The Stranglers aún aprietan gargantas

18/06/2026

Luis Picabia. La banda inglesa trabaja en nuevo álbum, el número 19 de estudio en su carrera, y anuncia gira, cuando cumple 52 años de vida.

Poca broma con los Stranglers. Que su edad no te haga confiarte y pensar que no son peligrosos. Aún constituyen una amenaza con sus álbumes y directos y aprietan con manos fuertes gargantas, oídos y corazones. Cumplen cincuenta y dos años de existencia inquietante y de música asesina y arriesgada y sus instrumentos todavía echan fuego. Trabajan en nuevo álbum, que sería el número diecinueve y anuncian giras para este año y el próximo.

Su existencia ha estado cargada de vaivenes, de estar arriba y abajo de la ola de la fama. Esa sucesión de altibajos ha traído consigo una noria de emociones, a veces mejores, a veces peores pero siempre con calidad marca de la casa. Han estado en el trono de los grandes y en ocasiones han tocado fondo, conociendo las cloacas de la industria y de las drogas, pero siempre con capacidad de resurgir. Cómo en estos días, en los que agotan las entradas de todos los conciertos anunciados.

Combo todo terreno

Desde 1974 a 2026… “y más allá”, que diría un héroe de ficción, han demostrado ser un combo todo terreno introduciéndose en terrenos musicales como el punk (telonearon, en sus inicios, a Ramones y Patti Smith), el rock clásico, el progresivo, el post punk, la new wave, el pop barroco, la psicodelia, el garage-rock, el gótico y mucho más.
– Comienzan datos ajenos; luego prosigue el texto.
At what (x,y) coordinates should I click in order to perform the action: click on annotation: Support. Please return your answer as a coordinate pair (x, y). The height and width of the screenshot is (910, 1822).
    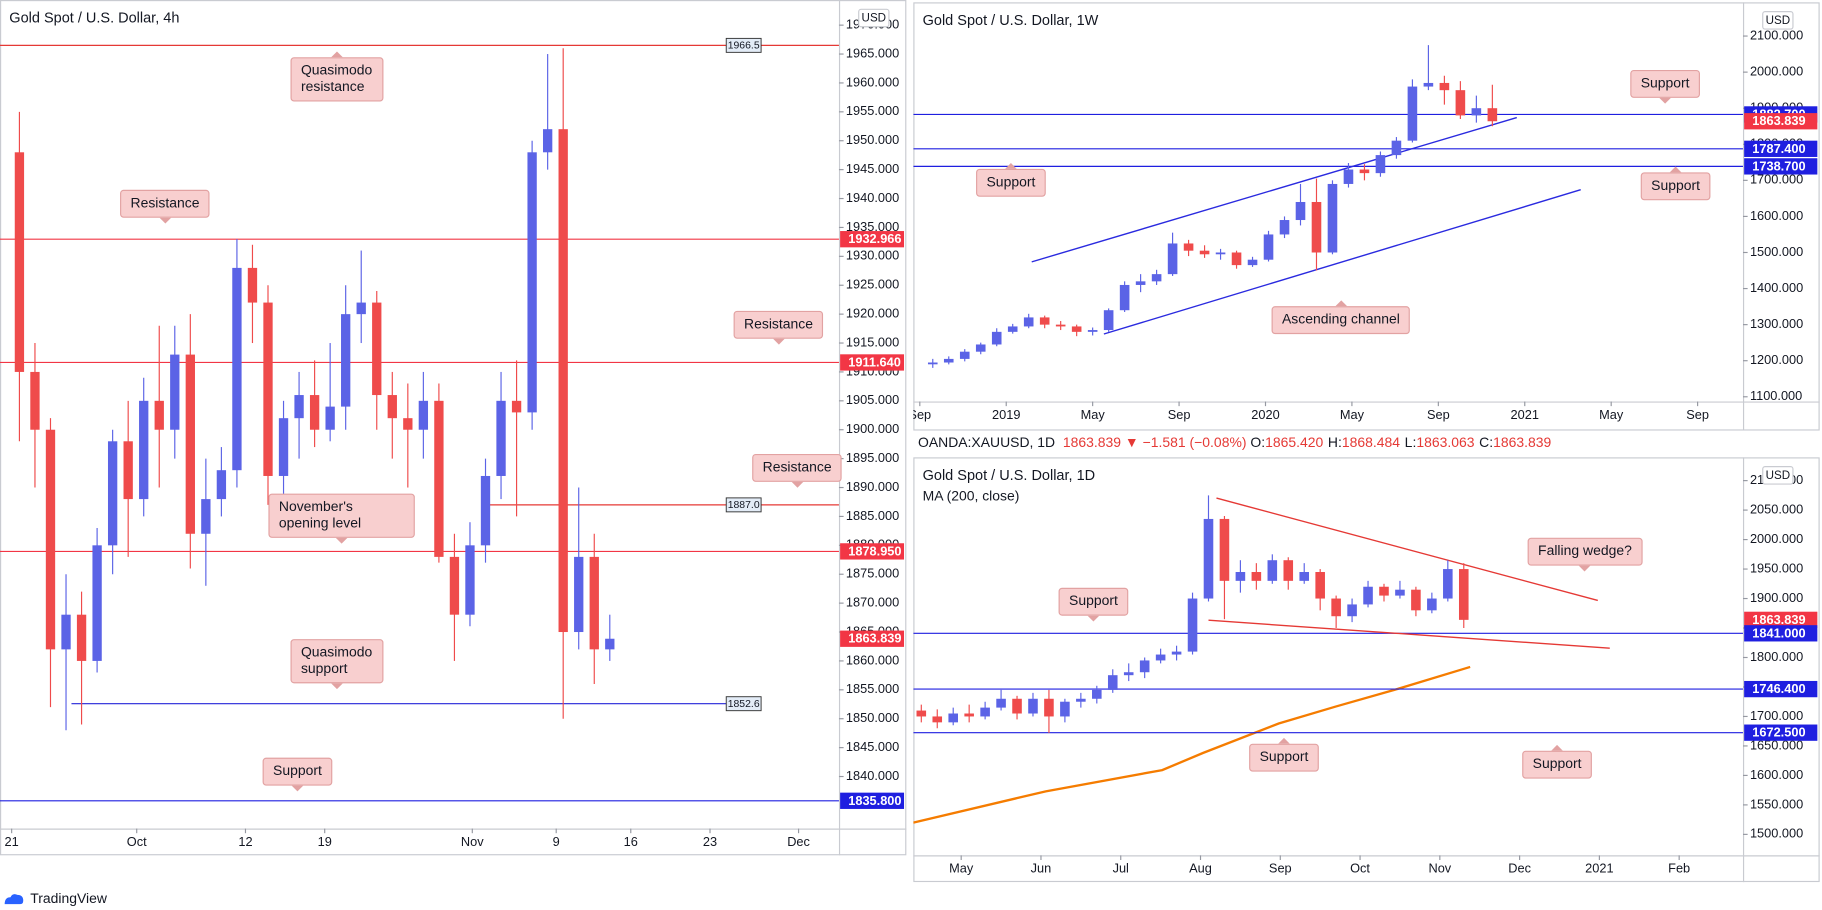
    Looking at the image, I should click on (1666, 86).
Eso ha llevado a confundir a críticos, departamentos de marketing, periodistas e incluso a parte de sus seguidores salvando el núcleo duro de sus fans más acérrimos.

Lealtad canina

Un núcleo numeroso y muy fiel que se ha mantenido con lealtad canina cerca de la banda a pesar de sus traspiés y sus problemas internos. La causa: los problemas de egos entre los dos líderes de la banda: Hugh Cornwell, cantante y guitarrista y Jean Jacques Burnel, segunda voz y bajista. Tras varios choques virulentos, Hugh Cornwell emprendió, en 1990, una exitosa carrera en solitario en la que lleva editados ya diez álbumes. Además ha dejado a un lado las drogas, las mismas que le llevaron a la cárcel en 1980.

Siempre han mantenido una cierta línea de cohesión y solidez, música con cuerpo, con sabor fuerte, concentrado y con matices exquisitos y, en ocasiones, con tintes picantes. Recordemos, por ejemplo, la polémica que trajo consigo la publicación de su segundo single, “Peaches” contenido en el primer álbum “IV. Rattus Norvegicus” (uno de los mejores debuts de la historia). La canción “Peaches” fue prohibida en la mayoría de las emisoras de radio y televisión británicas. Fue calificada de provocación sexual por utilizar la palabra “clítoris”. Nada mejor como publicidad y como ayuda para las ventas.

Clítoris versus bikini

Luego maniobraron con inteligencia y editaron una nueva versión en la que sustituyeron “clitoris” por “bikini”, con lo que las ventas se duplicaron, porque todos sus adeptos y seguidores querían ambas versiones. Todo ello llevó a que su bajista J.J. Burnel afirmara que era “muy alarmante que Stranglers se convirtieran  en una institución británica, a pesar de todo. Sin embargo, todas las instituciones  merecen ser cuestionadas y desmontadas”. Menos mal que no ha sido así en vuestro caso, Jean Jacques.